Helping a Colleague

Excerpts from Crucial Confrontations by Joseph Grenny

“I have a judicial colleague who is extremely overwhelmed by his workload. Although he is offered help periodically by his judicial colleagues he always seems to find a reason why that help won’t work. He continues to complain about his workload.  I would like to be able to help him, but I am not sure how to start the conversation. What advice can you offer?”                                                                                                                                                                                                                                                             

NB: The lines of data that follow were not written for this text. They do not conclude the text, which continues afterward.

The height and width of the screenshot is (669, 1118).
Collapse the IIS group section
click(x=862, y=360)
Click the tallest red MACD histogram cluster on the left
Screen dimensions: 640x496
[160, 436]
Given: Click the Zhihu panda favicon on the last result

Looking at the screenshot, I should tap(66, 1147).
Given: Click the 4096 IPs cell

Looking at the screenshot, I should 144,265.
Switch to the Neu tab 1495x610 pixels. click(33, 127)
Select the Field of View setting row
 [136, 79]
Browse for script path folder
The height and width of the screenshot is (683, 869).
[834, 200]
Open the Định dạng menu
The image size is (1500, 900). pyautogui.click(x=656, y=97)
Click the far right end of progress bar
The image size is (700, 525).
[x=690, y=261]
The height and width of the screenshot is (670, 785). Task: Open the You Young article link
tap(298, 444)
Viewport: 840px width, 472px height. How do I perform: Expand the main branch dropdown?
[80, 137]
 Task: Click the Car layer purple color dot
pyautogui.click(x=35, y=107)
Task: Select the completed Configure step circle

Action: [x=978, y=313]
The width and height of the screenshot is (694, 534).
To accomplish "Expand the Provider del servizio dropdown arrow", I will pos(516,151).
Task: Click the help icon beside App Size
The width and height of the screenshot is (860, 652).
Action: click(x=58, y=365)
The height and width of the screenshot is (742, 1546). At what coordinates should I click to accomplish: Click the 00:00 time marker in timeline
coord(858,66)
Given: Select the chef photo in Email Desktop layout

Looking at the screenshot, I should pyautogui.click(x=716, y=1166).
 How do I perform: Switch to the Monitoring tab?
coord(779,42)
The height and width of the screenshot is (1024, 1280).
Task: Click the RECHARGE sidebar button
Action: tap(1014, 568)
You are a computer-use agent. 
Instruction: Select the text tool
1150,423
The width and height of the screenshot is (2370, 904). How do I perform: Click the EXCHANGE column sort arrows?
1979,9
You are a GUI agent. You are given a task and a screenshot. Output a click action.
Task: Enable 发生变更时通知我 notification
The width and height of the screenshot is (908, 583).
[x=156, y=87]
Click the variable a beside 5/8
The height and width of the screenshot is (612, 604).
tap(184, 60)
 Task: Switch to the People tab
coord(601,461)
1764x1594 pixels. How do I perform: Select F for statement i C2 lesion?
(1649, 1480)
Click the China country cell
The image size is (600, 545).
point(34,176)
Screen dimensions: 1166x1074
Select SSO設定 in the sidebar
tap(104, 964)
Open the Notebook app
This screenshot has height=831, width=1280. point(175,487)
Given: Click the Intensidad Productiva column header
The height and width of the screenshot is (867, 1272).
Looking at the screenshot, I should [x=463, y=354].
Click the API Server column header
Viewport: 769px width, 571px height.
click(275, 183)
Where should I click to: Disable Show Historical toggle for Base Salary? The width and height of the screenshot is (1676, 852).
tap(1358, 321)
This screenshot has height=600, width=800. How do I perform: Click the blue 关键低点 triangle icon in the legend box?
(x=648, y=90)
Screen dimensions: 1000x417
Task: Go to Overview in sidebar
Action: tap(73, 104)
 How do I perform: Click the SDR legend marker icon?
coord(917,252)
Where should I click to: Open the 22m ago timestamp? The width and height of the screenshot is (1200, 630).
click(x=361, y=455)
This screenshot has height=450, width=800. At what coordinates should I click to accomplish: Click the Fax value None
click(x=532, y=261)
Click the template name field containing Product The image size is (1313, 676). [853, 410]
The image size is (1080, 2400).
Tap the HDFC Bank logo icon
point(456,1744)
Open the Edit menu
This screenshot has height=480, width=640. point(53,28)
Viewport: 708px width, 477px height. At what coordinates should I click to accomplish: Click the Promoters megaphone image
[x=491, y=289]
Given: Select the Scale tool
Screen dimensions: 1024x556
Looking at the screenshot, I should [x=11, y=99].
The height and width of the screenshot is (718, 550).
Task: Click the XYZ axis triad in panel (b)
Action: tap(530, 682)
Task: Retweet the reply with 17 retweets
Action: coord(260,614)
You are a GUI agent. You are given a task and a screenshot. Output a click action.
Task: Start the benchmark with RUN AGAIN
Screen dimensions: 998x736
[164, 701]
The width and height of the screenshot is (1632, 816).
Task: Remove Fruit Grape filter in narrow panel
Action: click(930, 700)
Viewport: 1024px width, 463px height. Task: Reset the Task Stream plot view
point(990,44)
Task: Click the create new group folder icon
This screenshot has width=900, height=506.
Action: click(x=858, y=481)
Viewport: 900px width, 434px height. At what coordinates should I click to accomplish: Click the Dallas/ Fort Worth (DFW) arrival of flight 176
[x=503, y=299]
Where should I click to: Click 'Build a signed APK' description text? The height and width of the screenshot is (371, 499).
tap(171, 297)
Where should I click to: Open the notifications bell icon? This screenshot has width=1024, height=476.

Personal Crucial Conversations @ Work: Overwhelmed and Complaining

 It seems you’ve asked yourself what you really want and determined that you’d like to help your colleague work through this problem.  Since you have taken the coaching path, I’d suggest your first conversation be about setting boundaries.  

 In this conversation, share your insights about the pattern.  He is stuck; there is a persistent and repeating problem that he can  he is address with you and  there is an opportunity to change the situation.  I suggest that after you share your insights about this pattern, ask him if he sees it the same way and then ask if the two of you could explore some solutions. You now have a clearly defined mutual purpose.

 You can now explore some options with him about how to improve his skills:

 1.      Training:  Signing up for a CLE, look at what offerings the National Judicial College or the Institute for Court Managment has  on how to multi-task and prioritize workloads.

 2.      Reassigning Workload: Perhaps there are some unidentified organizational trends increasing his workload and some of his work needs to be addressed.

 3.      Spending time practicing approaches, scripts, and responses that would help with the boss: In this situation, you are sharing specific ideas about how to start the conversation, what to say, and how to respond to your colleagues’s anticipated comments. This type of dialogue has moved from venting and gossiping to coaching.

 4.      Making a Commitment to Change:  Your colleague needs to make a specific commitment to change.  

 If we assume good motives and clarify purpose, we can do our best to have conversations that center on coaching instead of venting and, in the end, deliver results.